▶ **Set exercise**
Substitute "Visit" for every "Open" in the part of the records that runs from their start through the line containing "(x=179, y=45)", and reproduce that part with nothing else changed. Leave the pictures out of your answer.

▶ **Rows**
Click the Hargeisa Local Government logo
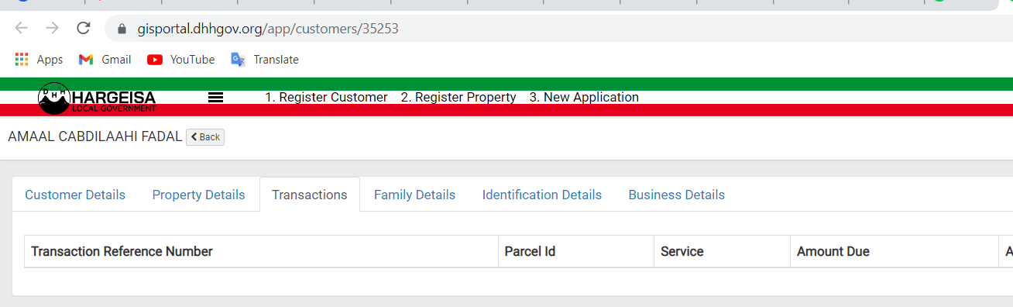The width and height of the screenshot is (1013, 307). (x=97, y=98)
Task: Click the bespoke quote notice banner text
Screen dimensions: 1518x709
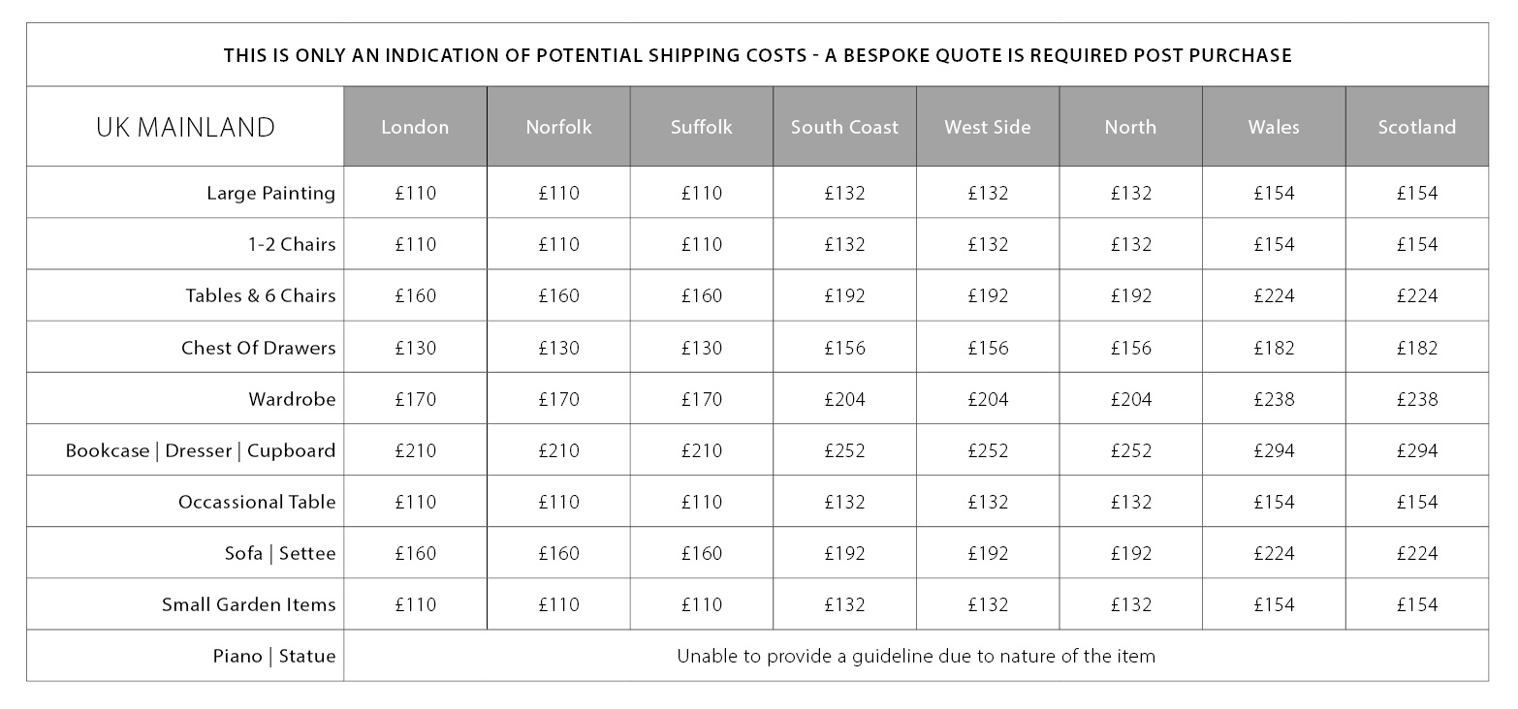Action: pos(757,55)
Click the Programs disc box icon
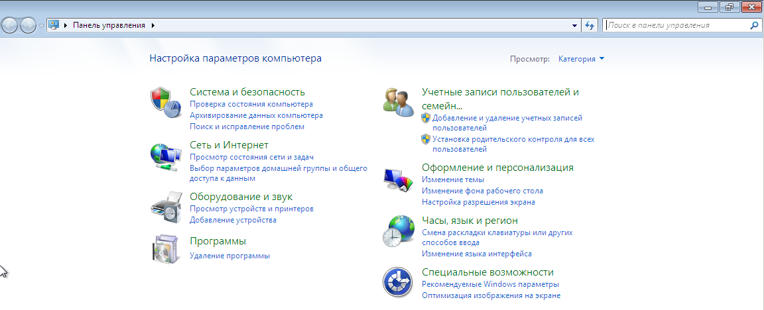The height and width of the screenshot is (310, 764). click(x=166, y=248)
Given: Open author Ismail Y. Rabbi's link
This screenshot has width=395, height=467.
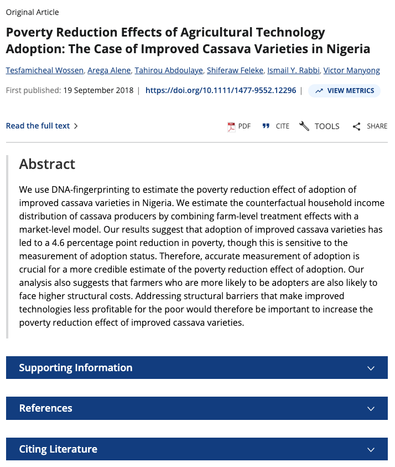Looking at the screenshot, I should point(293,70).
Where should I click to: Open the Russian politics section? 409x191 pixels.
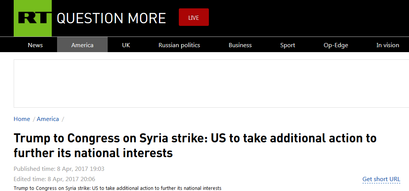(x=179, y=45)
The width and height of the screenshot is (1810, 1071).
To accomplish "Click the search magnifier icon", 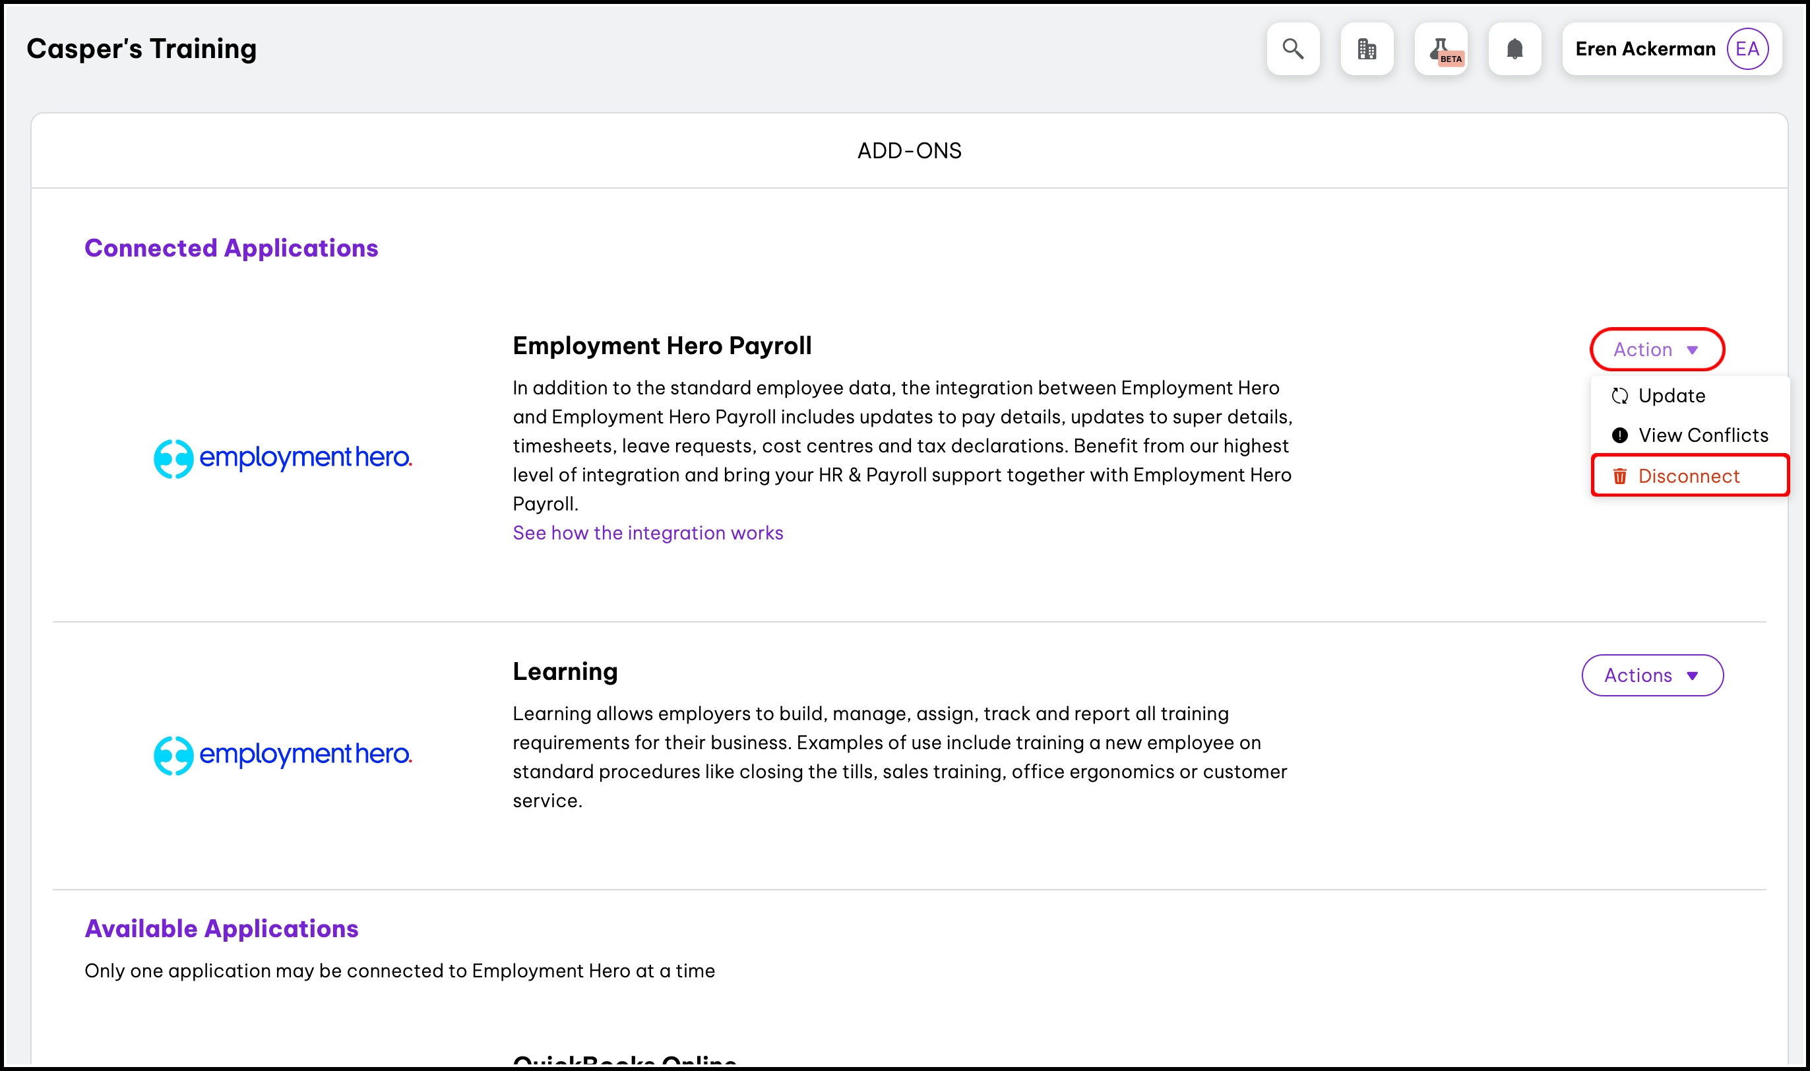I will point(1293,49).
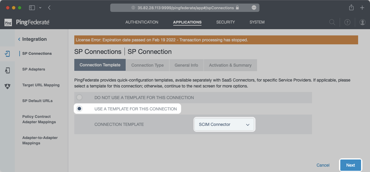Image resolution: width=370 pixels, height=172 pixels.
Task: Click the Safari share icon
Action: pyautogui.click(x=351, y=8)
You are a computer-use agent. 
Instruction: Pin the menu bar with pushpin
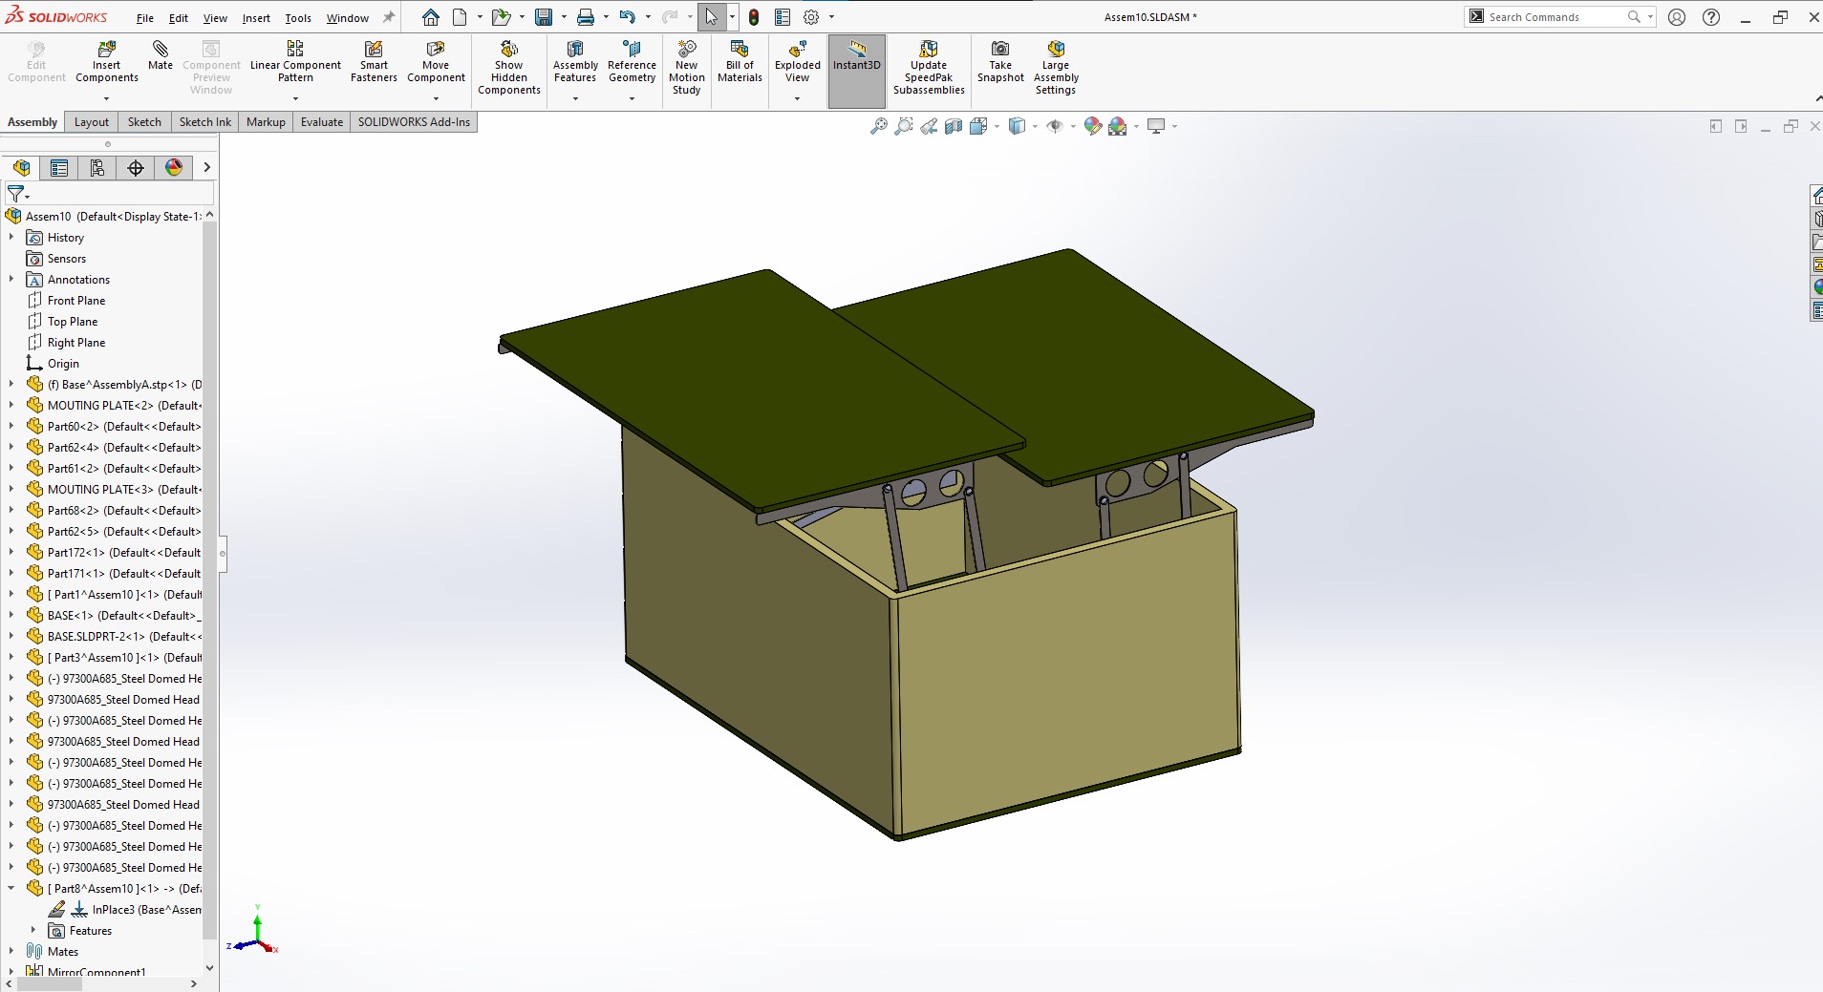click(x=389, y=17)
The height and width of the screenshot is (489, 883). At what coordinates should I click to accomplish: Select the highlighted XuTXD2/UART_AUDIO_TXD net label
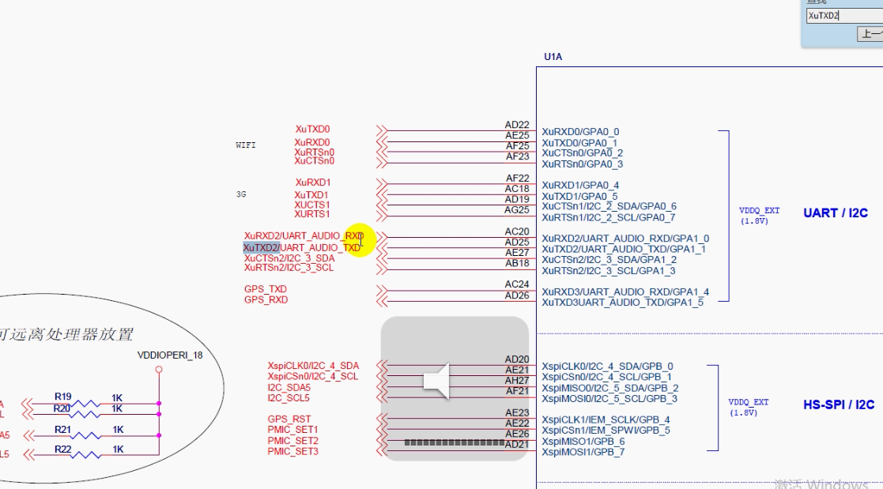[x=304, y=246]
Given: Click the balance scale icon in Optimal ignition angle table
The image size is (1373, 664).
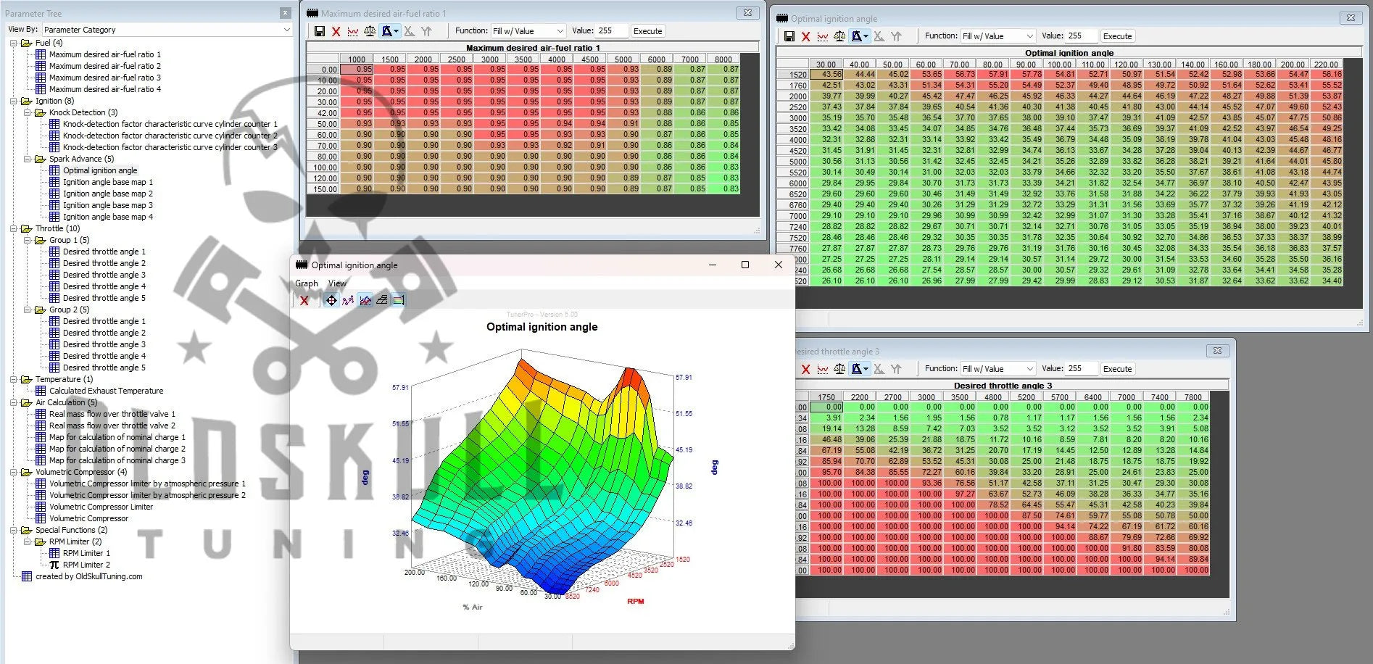Looking at the screenshot, I should [839, 36].
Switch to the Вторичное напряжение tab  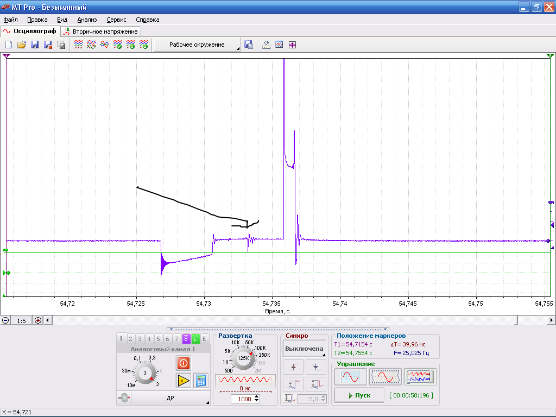(101, 31)
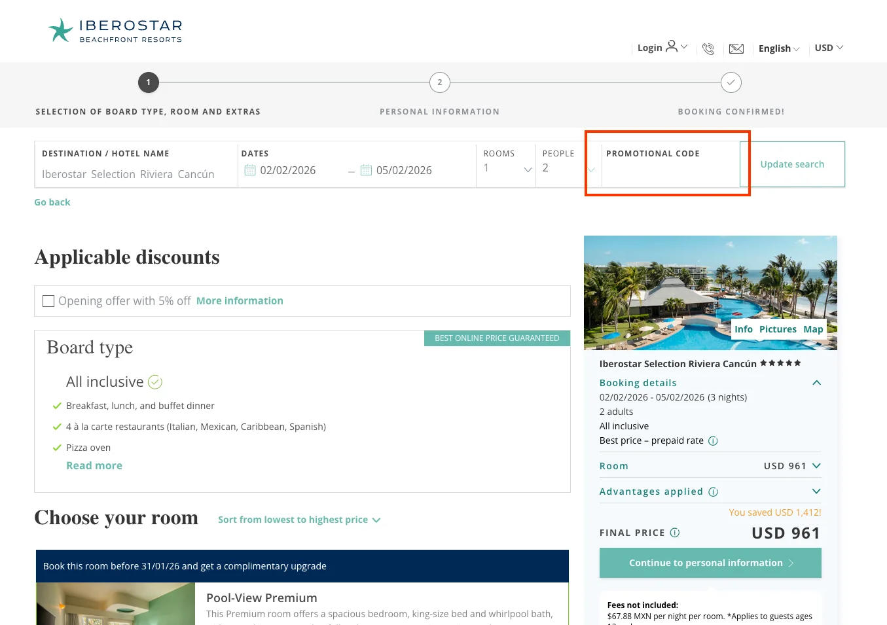
Task: Click the info icon next to Advantages applied
Action: tap(713, 491)
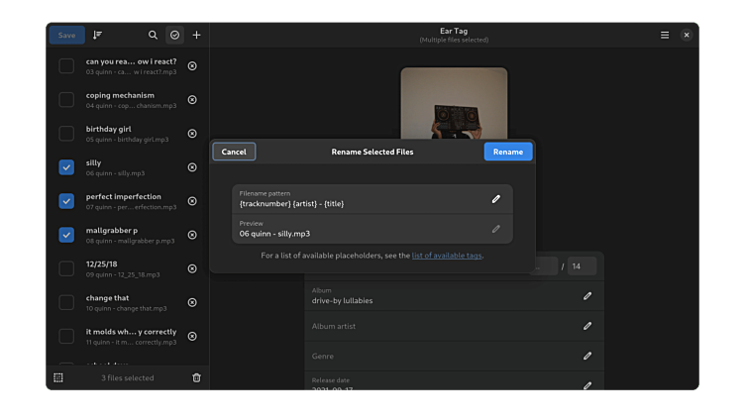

▶ **Result of this task**
Click the Hargeisa Local Government logo
The width and height of the screenshot is (1013, 307). (x=97, y=98)
Task: Click the bespoke quote notice banner text
Screen dimensions: 1518x709
Action: pos(757,55)
Click the Programs disc box icon
The height and width of the screenshot is (310, 764). click(x=166, y=248)
Given: Visit author Ismail Y. Rabbi's link
This screenshot has width=395, height=467.
Looking at the screenshot, I should point(293,70).
Where should I click to: Visit the Russian politics section? 409x191 pixels.
(x=179, y=45)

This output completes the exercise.